Castleman's disease (CD) has been associated with malignancies such as Kaposi's sarcoma, lymphoma, and POEMS (polyneuropathy, organomegaly, endocrinopathy, monoclonal gammopathy, and skin changes) syndrome. Etiology of immunological dysfunction associated with CD has remained a mystery, but theories include interleukin-6 (IL-6) overexpression and human herpesvirus-8 (HHV-8) activity. In animal models, overexpression of IL-6 by hematopoietic stem cells results in a syndrome comparable to multicentric CD, with peripheral lymphadenopathy, plasma cell infiltration of lymphoid tissues, splenomegaly, anemia, and hypergammaglobulinemia. 3,4 Early studies demonstrated reduction of both symptoms and IL-6 levels in patients with CD who underwent lymph node excision. 5,6 It has been suggested that blastic B-cells of the germinal centers, follicular dendritic cells, or cells present in the interfollicular regions are responsible for IL-6 production. 5,6,7
One hypothesis for the origin of multicentric CD, shown in animal and human models, is that HHV-8 expresses viral IL-6, which induces vascular endothelial growth factor (VEGF). 4 This compound encourages human IL-6 production by endothelial cells. 8 High levels of IL-6 are frequently seen in patients with CD. While HHV-8 replicates, a viral IL-6 gene (vIL-6) that activates the human IL-6 receptor is expressed. This can cause proliferation of human myeloma cell lines. 9,10 Further investigation has shown that antibodies to human IL-6 block its function, leading to resolution of the systemic symptoms and hypergammaglobulinemia of multicentric CD. 11,12 Although not fully understood at present, it is believed that either viral or human IL-6 is partially responsible for the pathogenesis of HHV-8 positive multicentric CD. 13 Although these data may address the role of HHV-8 in the pathogenesis of multicentric CD, they do not advance our understanding of the pathogenesis of HHV-8 negative multicentric form. It is likely that these subtypes have a different, unidentified source of immune stimulation.
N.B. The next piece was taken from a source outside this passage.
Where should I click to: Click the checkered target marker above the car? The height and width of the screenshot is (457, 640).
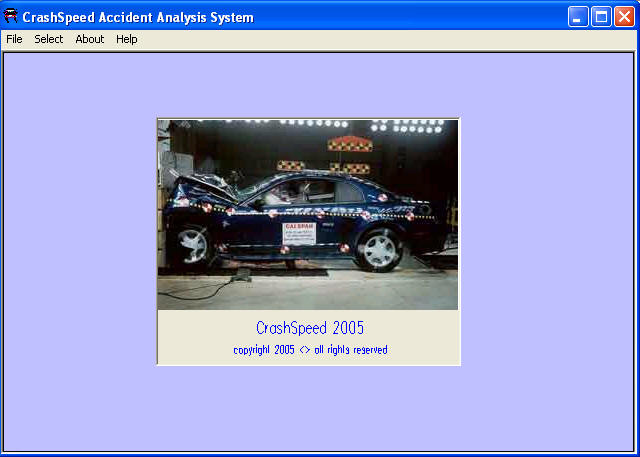click(x=350, y=144)
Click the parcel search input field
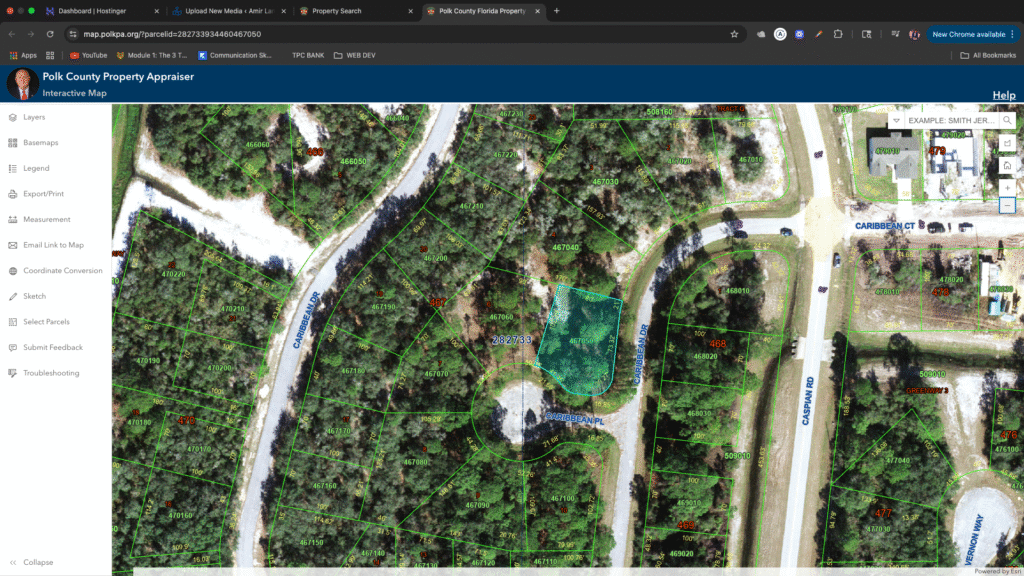The width and height of the screenshot is (1024, 576). 950,120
Although controversial, there is evidence that infection with HHV-8 plays a role in multiple myeloma. 14 Several small studies have detected HHV-8 in the stromal dendritic cells from bone marrow biopsies of patients with multiple myeloma. HHV-8 was demonstrated in the nonmalignant cell population of long-term bone marrow cultures from patients with MM, as well as in fresh bone marrow biopsy specimens. 15,16 Other studies have confirmed the presence of HHV-8 in bone marrow dendritic cells, but many researchers have not been able to identify HHV-8 in either bone marrow or peripheral blood samples from patients with MM. 17,18,19,20,21,22,23,24
Less controversial is the relationship between MM and IL-6. IL-6 is made in bone marrow stromal cells and malignant cells. Production is upregulated by cytokines and CD40. 25 Most MM cell lines and fresh bone marrow MM cells express IL-6 receptors. Binding of IL-6 yields a cascade of effects which activates signal transduction pathways which mediate MM cell growth, survival, and drug resistance. 25,26,27 Preliminary studies reveal that IL-6 blockade is possible in vivo in patients with MM. 28
These studies form the basis for our theorized relationship between MM and multicentric CD. We propose that the two conditions are linked through mechanisms involving HHV-8 and/or IL-6 which could lead to future treatment options. 28 Already ongoing is an investigational study using chimeric anti IL-6 in patients with MM or CD. Development of a human IL-6 antibody could also prove to be helpful in these two diseases.